7月2日(土)

思ったとおり(だって、ジャズ喫茶で音頭ですよ)、お客様の数は少なかったけれど、コアなファンの方においでいただき、充実した良い会でした。河内音頭(カワチオンドと発音する)、知ってはいたけれど、その背景、実態についてはほとんど無知と言ってよいでしょう。ましてや固め打ちで2時間じっくり「音頭浸け」になったのは初めての体験。

そもそも鉄砲光三郎、の「鉄砲」が本名とは驚きました。どうやら戦国時代以来の鉄砲鍛冶の家系らしい。つまり、河内音頭は彼らの周りで伝承されていた民俗芸能を、光三郎ら鉄砲姓一族が現代風にアレンジしたものらしい。だから民謡と歌謡曲の間のような存在。

鷲巣さんはその源流となった大正時代の音源を紹介することによって、この音楽のリズムが「語り」というか、「ことば」がまず先行していることを説明する。このことは、一見似ている現代の「日本人ラップ」が、まずリズムトラックありきで、後からそれに言葉を乗せているのとは違うことを解説してくれた。確かに、河内音頭の「語り」はわかりやすい(聞き取りやすい)。

興味深かったのは、河内音頭の影響を受けたアリ・ハッサーン・クバーンの存在で、「ワールド・ミュージック」のさまざまなありようを実感した。こじんまりした打ち上げでは、かえって実のある音楽談義が出来、河内音頭を生み出した「音楽社会学」的背景と、ブラックミュージックの関わりなど、なるほど、と思われる斬新な視点が鷲巣さんから出され、この一事をもってしても、今回のイヴェントは成功と言って良いだろう。

まったく内輪の話だけど、熱心な「音頭ファン」として打ち上げにまで付き合ってくれたAさん、Kさんら(初対面です)と雑談するうち、思わぬ共通の友人の名(ダウトミュージック主宰、沼田さん)が挙がり、やはり音楽好きの人脈は同じだなあといまさらながら思ったものだ。
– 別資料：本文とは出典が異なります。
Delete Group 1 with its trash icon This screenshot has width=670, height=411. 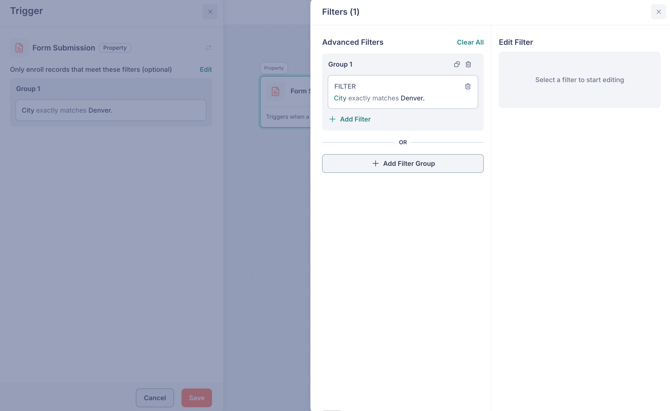pos(468,65)
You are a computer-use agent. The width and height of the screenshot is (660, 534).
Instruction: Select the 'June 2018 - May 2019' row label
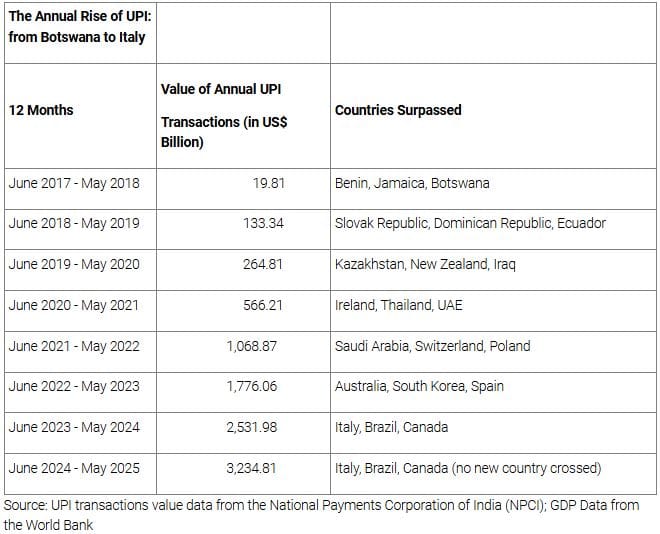74,223

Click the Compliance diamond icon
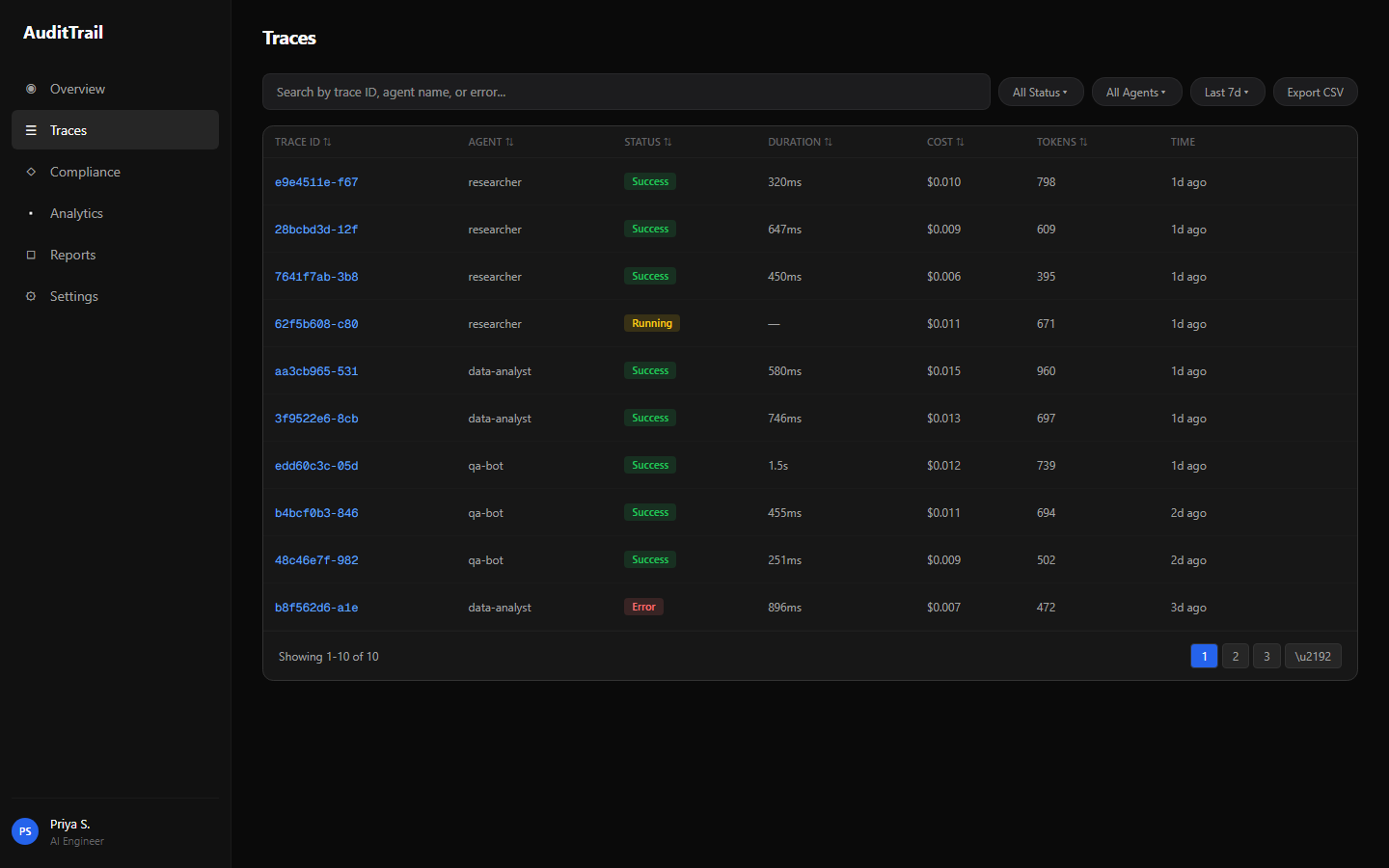click(x=31, y=172)
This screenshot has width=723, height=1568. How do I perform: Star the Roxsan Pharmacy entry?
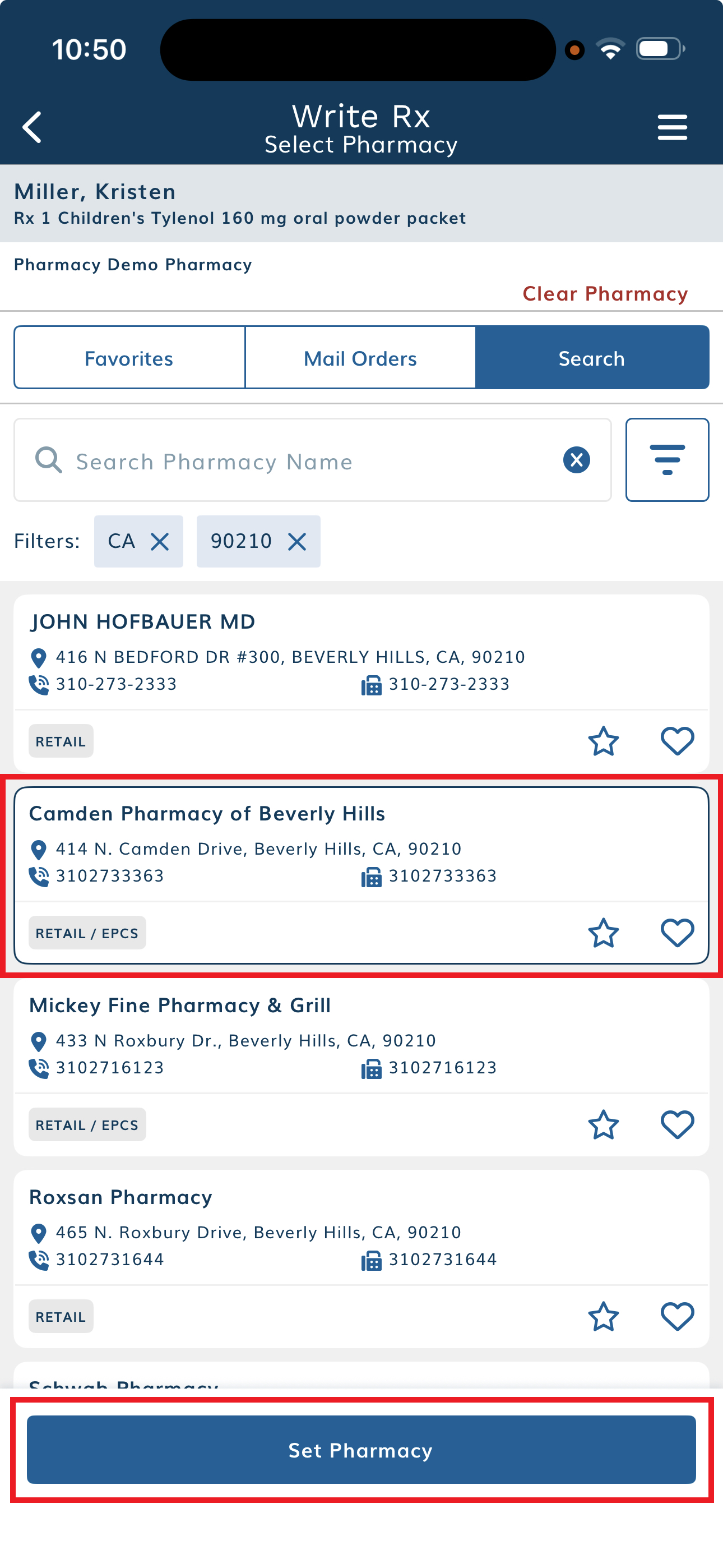[602, 1316]

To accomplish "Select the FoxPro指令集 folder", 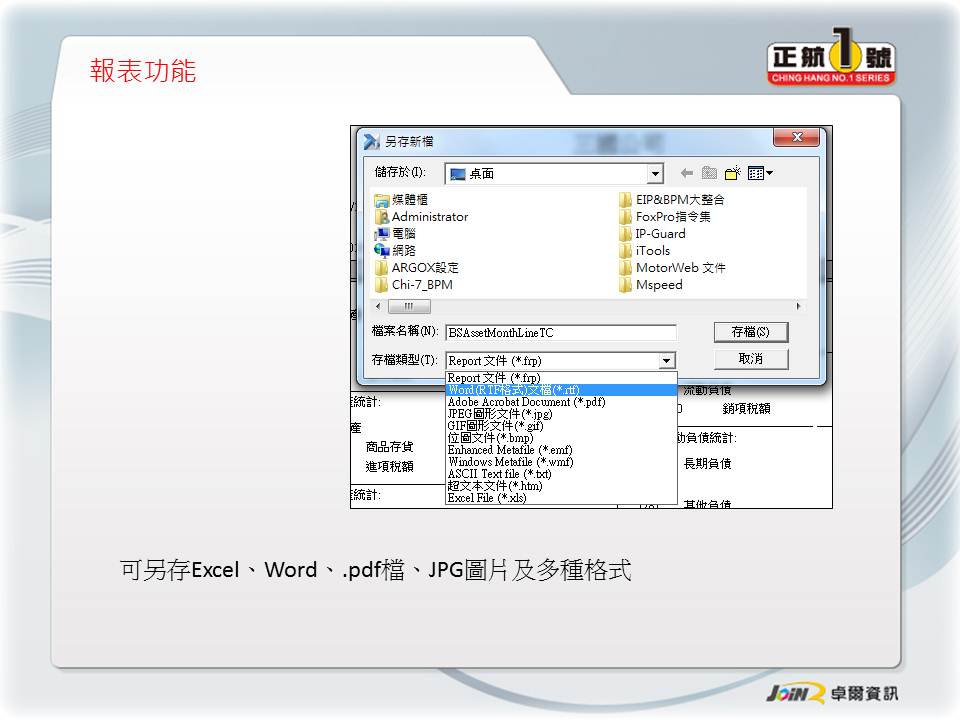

また、鷲巣さんとも、私の学生時代からの友人である、故ハリー金子(陽彦、ヴァージン副社長)や、ロック翻訳家、中江などの名が出てきて、けっこう狭い世界なんだなあと思うやら、いや、似たような趣味の人間は自然と集まるものなんだと納得したりと、楽しい時間を過ごさせていただきました。なお、鷲巣さんには近日中にもう一度、より、ジャズファンにも馴染みのあるテーマで講演をやっていただくことをお願いしたので、ご期待ください。